Malik founded Gigaom in 2001 and quickly made it more than a personal blog. True Ventures later described how he grew it into a media company and research firm with seed funding from the firm, a model that reflected the changing economics of technology journalism as much as the changing culture of the industry itself. Gigaom became a place where founders, investors and readers tracked not just product launches and earnings, but the deeper forces shaping how the tech sector talked about itself.
That influence made Malik a central figure in the ecosystem he covered. The New York Times noted that Gigaom established him as a leading voice in tech and signaled a shift in how the media covered the industry. Malik’s reporting and commentary fit a moment when the center of gravity in tech journalism was moving closer to Silicon Valley, with writers expected to understand venture capital, product cycles, platform power and the mythology around founders as fluently as they once covered quarterly results.
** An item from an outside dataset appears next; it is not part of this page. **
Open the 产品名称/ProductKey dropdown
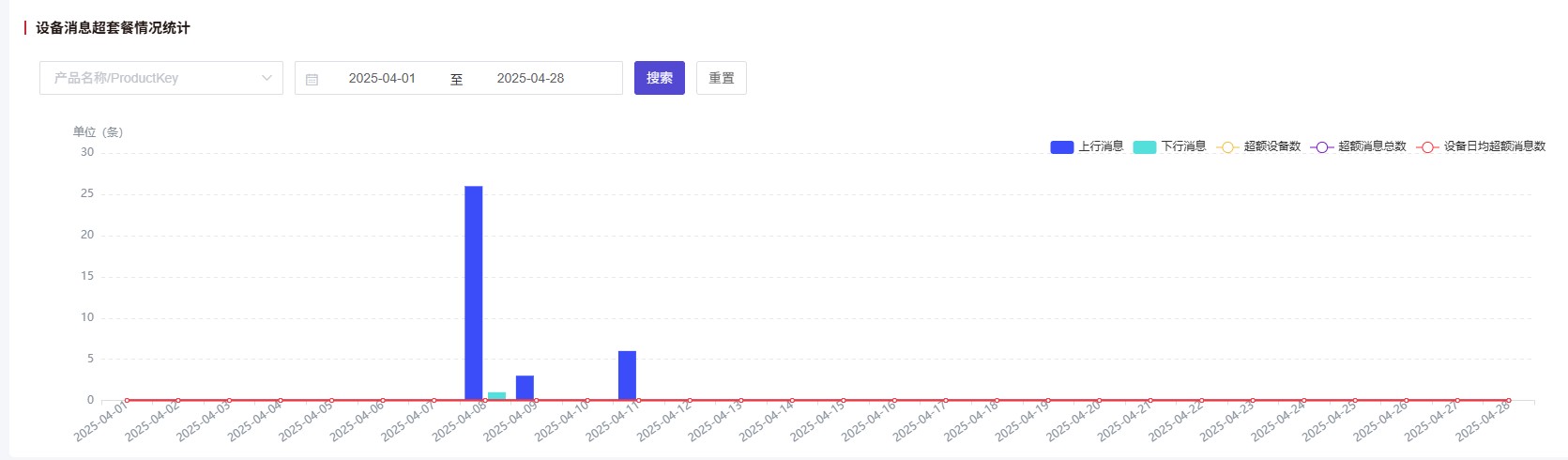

After joining True Ventures in 2008 as a venture partner, Malik increasingly focused on technology trend prediction and on helping guide investment decisions. True Ventures said he was promoted to partner in 2014 and later became partner emeritus in 2020. His role there reflected another side of his career: Malik was not only chronicling the tech world, he was also helping shape how investors read it, using the same judgment that made his writing influential in the first place.
Malik had survived a heart attack in 2007, and his later illness had been prolonged. His absence has already drawn tributes from Silicon Valley figures and investors, including Mamoon Hamid of Kleiner Perkins, who said Malik’s advice, encouragement and friendship had a profound impact on founders and investors across the technology ecosystem.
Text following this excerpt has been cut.